Records to use:
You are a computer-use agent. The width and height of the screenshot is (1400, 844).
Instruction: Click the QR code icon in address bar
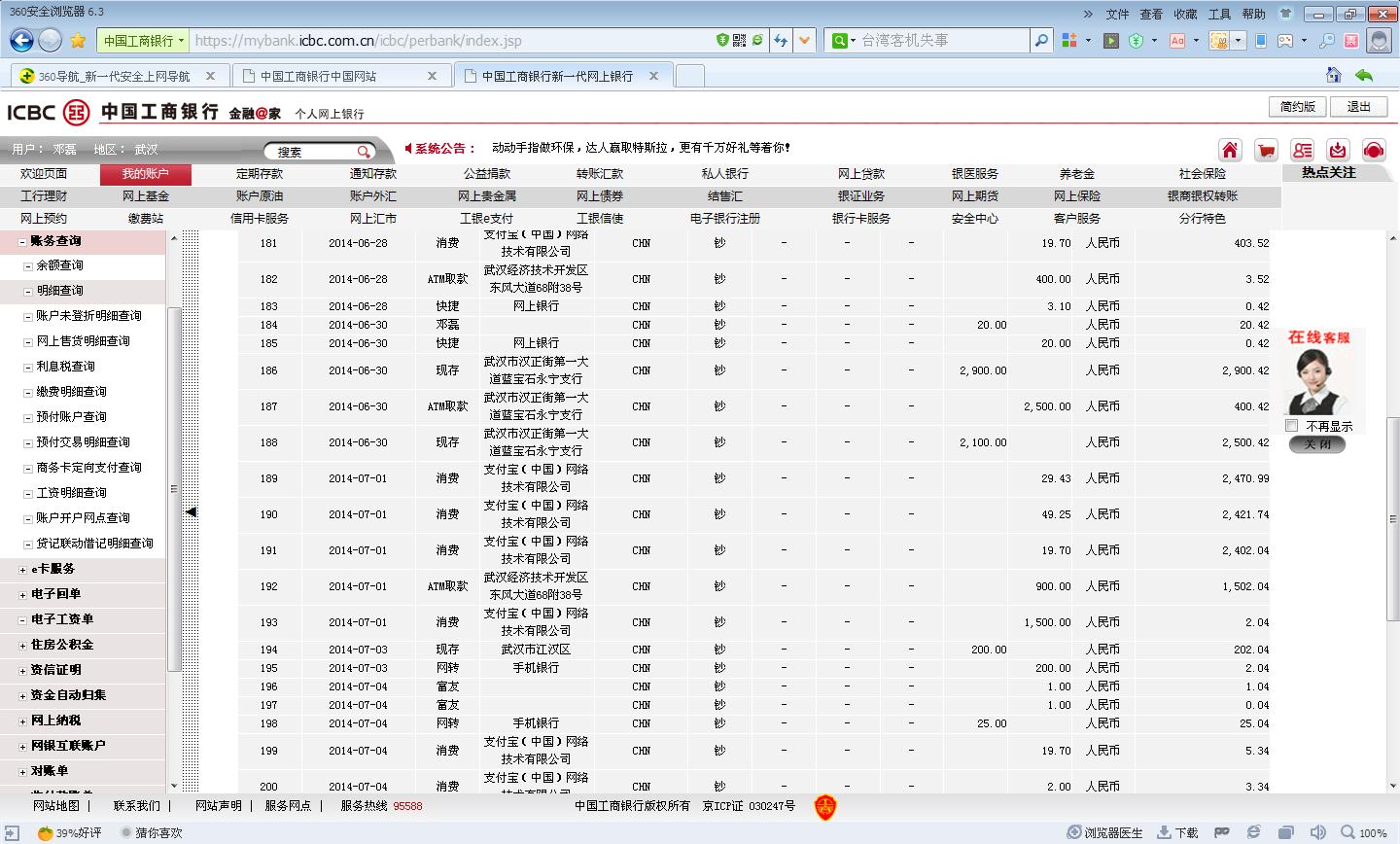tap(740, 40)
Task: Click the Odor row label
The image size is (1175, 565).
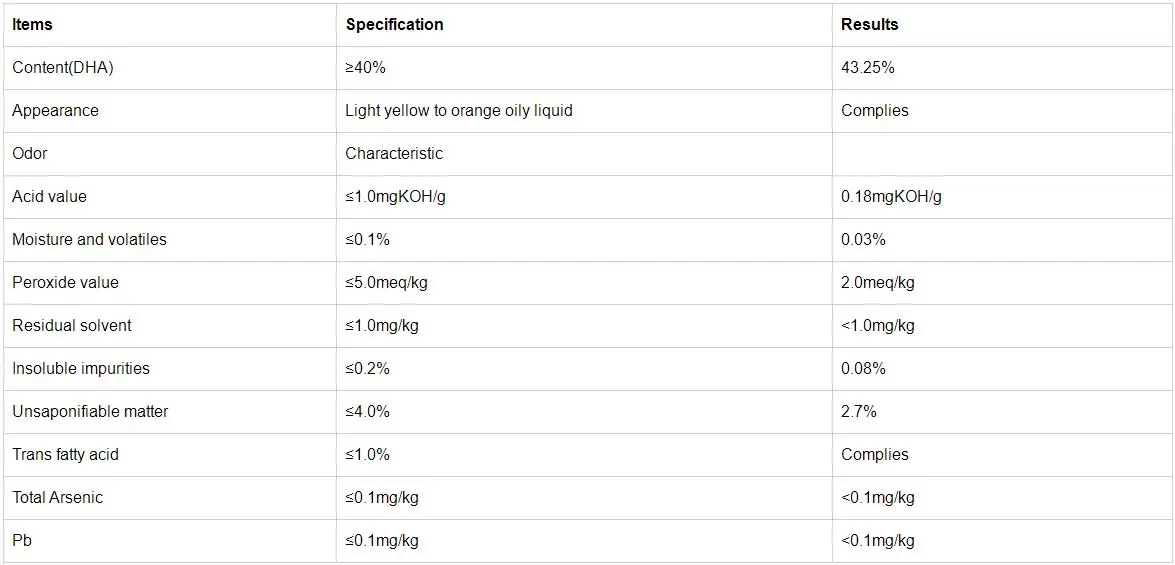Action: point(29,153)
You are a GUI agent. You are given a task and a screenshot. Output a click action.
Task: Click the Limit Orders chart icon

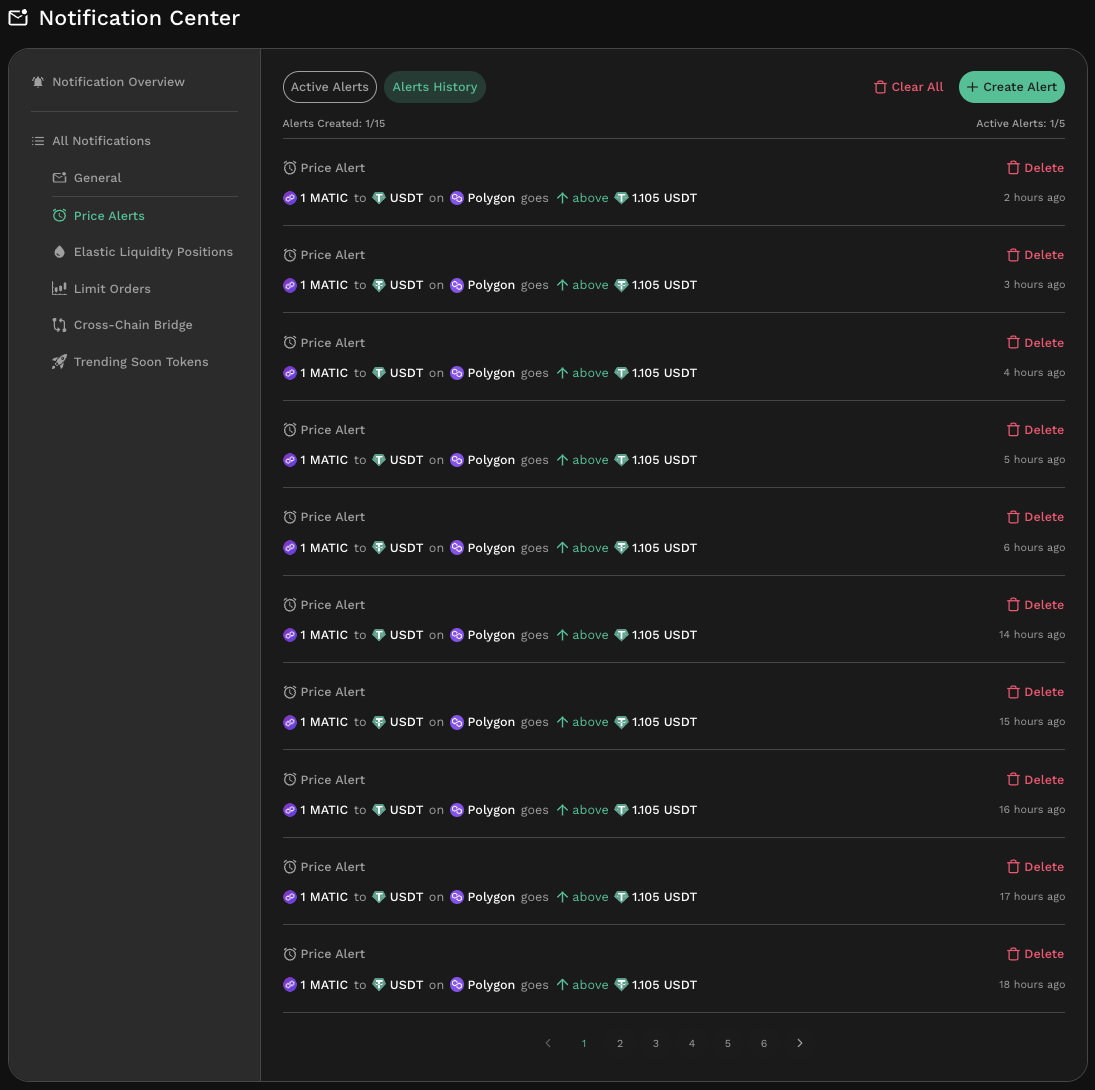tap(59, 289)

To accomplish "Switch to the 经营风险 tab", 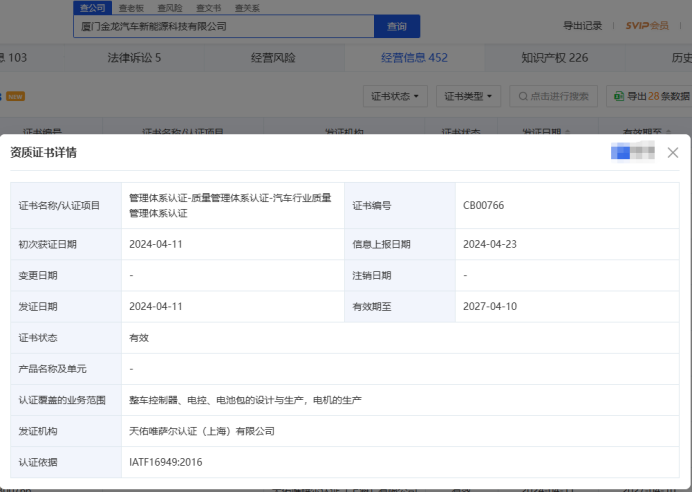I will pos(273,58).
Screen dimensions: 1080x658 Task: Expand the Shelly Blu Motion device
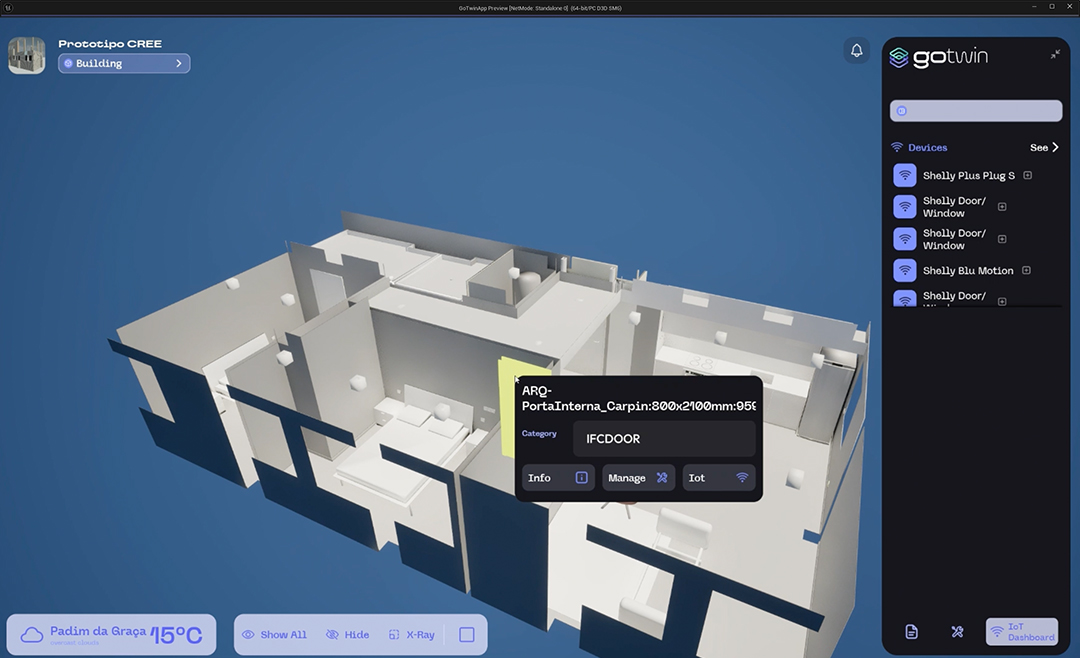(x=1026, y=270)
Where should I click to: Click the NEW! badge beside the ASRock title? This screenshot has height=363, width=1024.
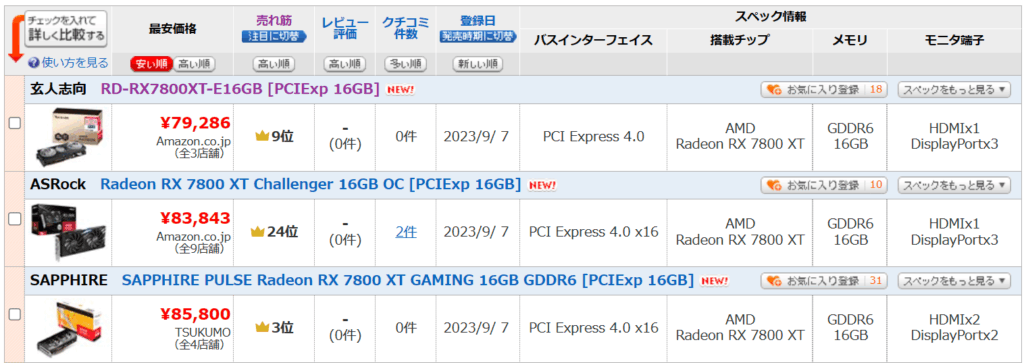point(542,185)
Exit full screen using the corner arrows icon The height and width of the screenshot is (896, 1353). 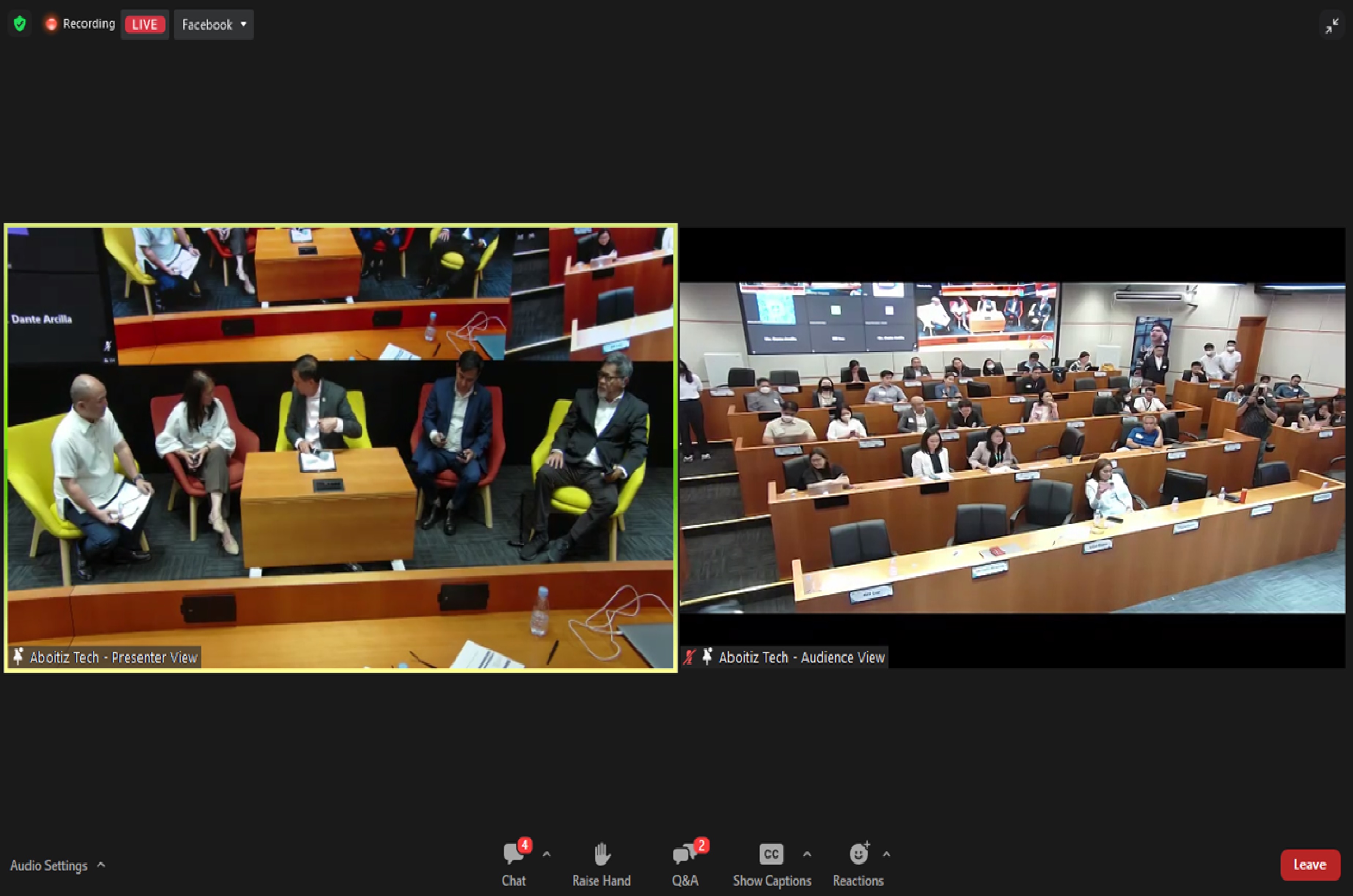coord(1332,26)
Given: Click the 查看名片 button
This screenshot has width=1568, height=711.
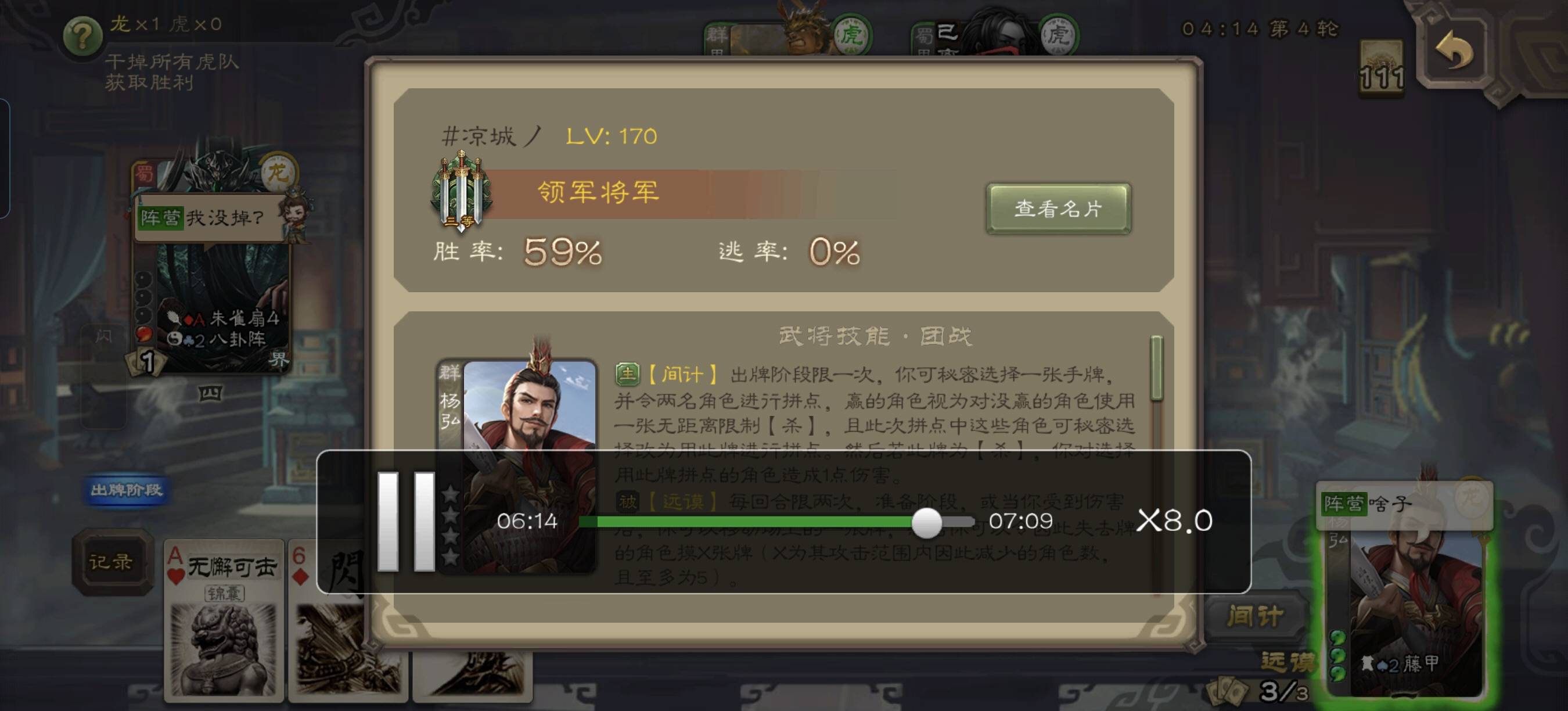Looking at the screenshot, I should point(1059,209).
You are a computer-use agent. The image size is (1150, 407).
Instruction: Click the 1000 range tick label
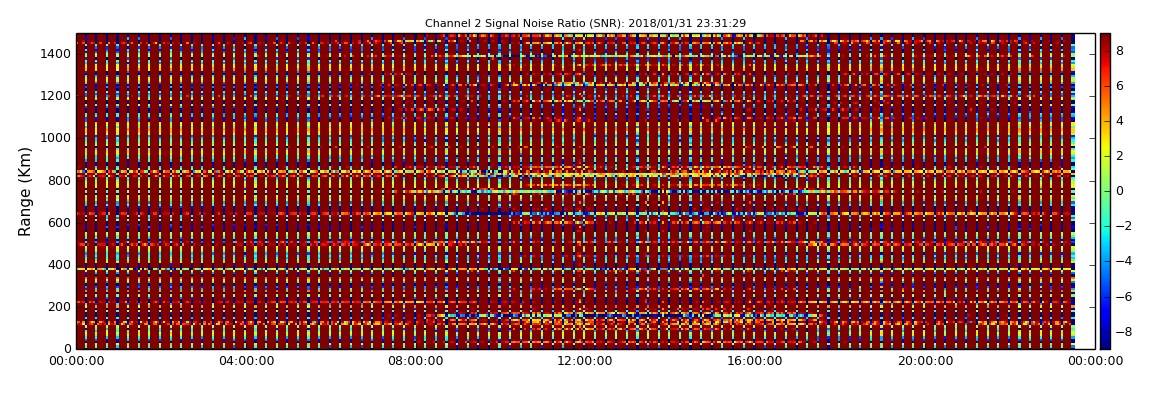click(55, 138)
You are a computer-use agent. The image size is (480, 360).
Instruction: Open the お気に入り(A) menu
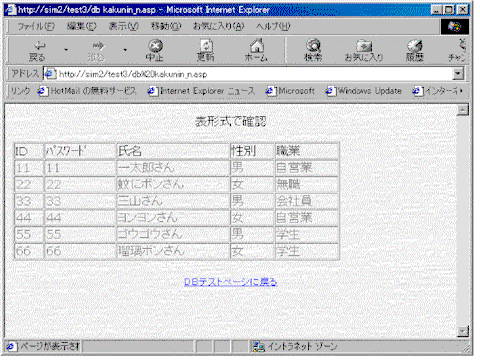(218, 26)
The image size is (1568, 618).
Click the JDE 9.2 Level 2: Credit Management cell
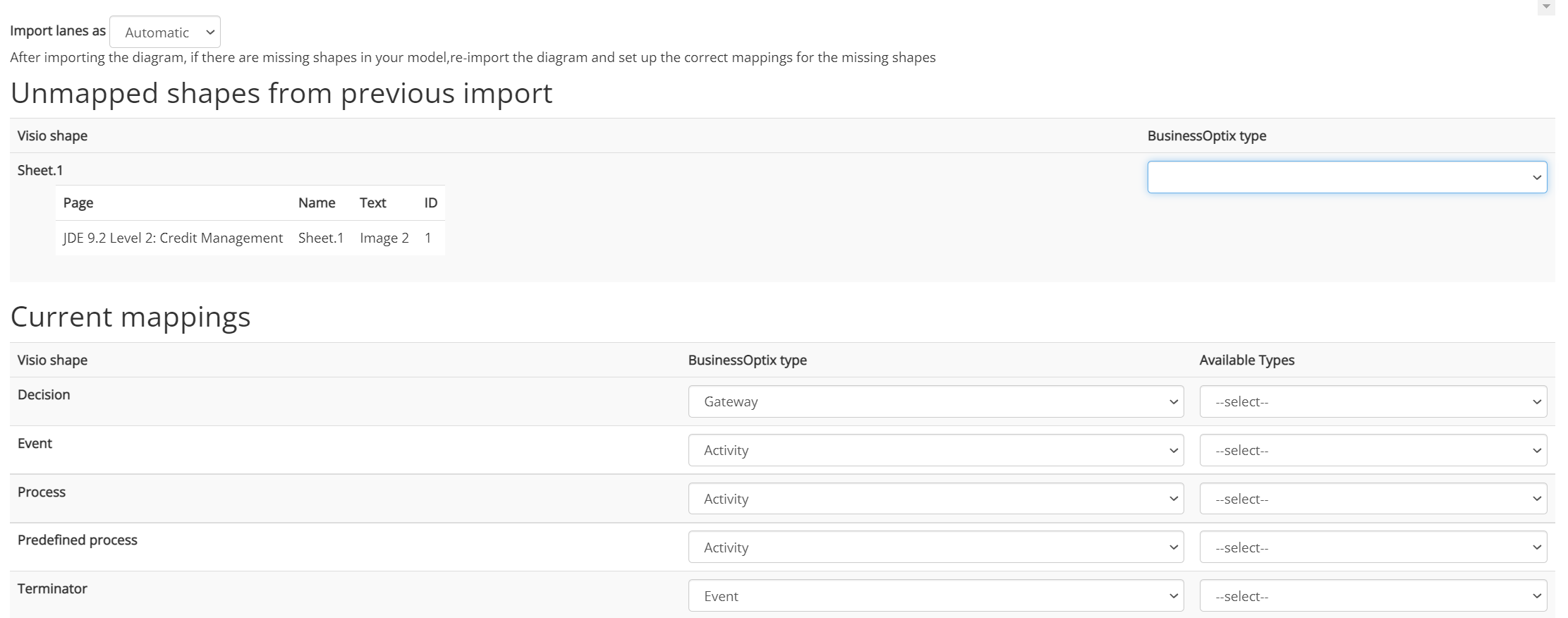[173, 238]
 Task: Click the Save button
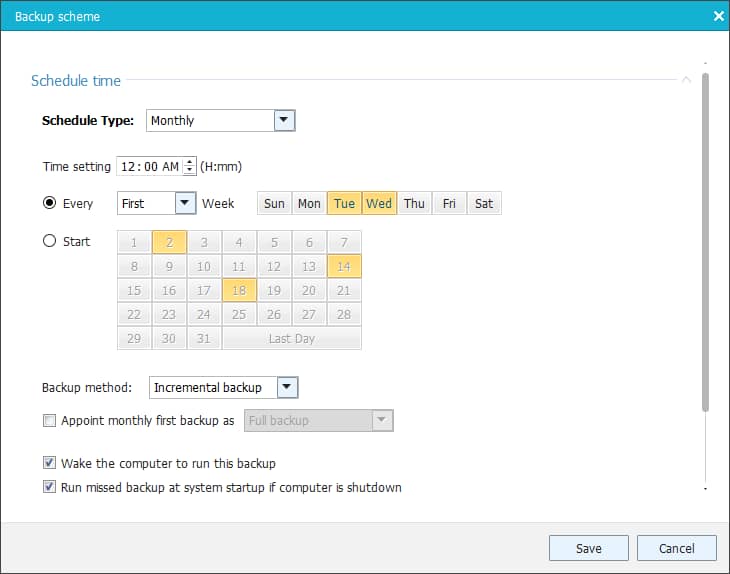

What needs to be done:
Could you write out the data word for word, beginning at the line that has "You are a computer-use agent. The image size is (1150, 407)." and stopping after the last line of the data, with the pictures left out?

Task result:
You are a computer-use agent. The image size is (1150, 407).
Instruction: Click the 1000 range tick label
click(55, 138)
You are a computer-use agent. The image size is (480, 360).
Instruction: Open the お気に入り(A) menu
(218, 26)
The image size is (1568, 618).
Click the JDE 9.2 Level 2: Credit Management cell
[173, 238]
 Task: Click the Save button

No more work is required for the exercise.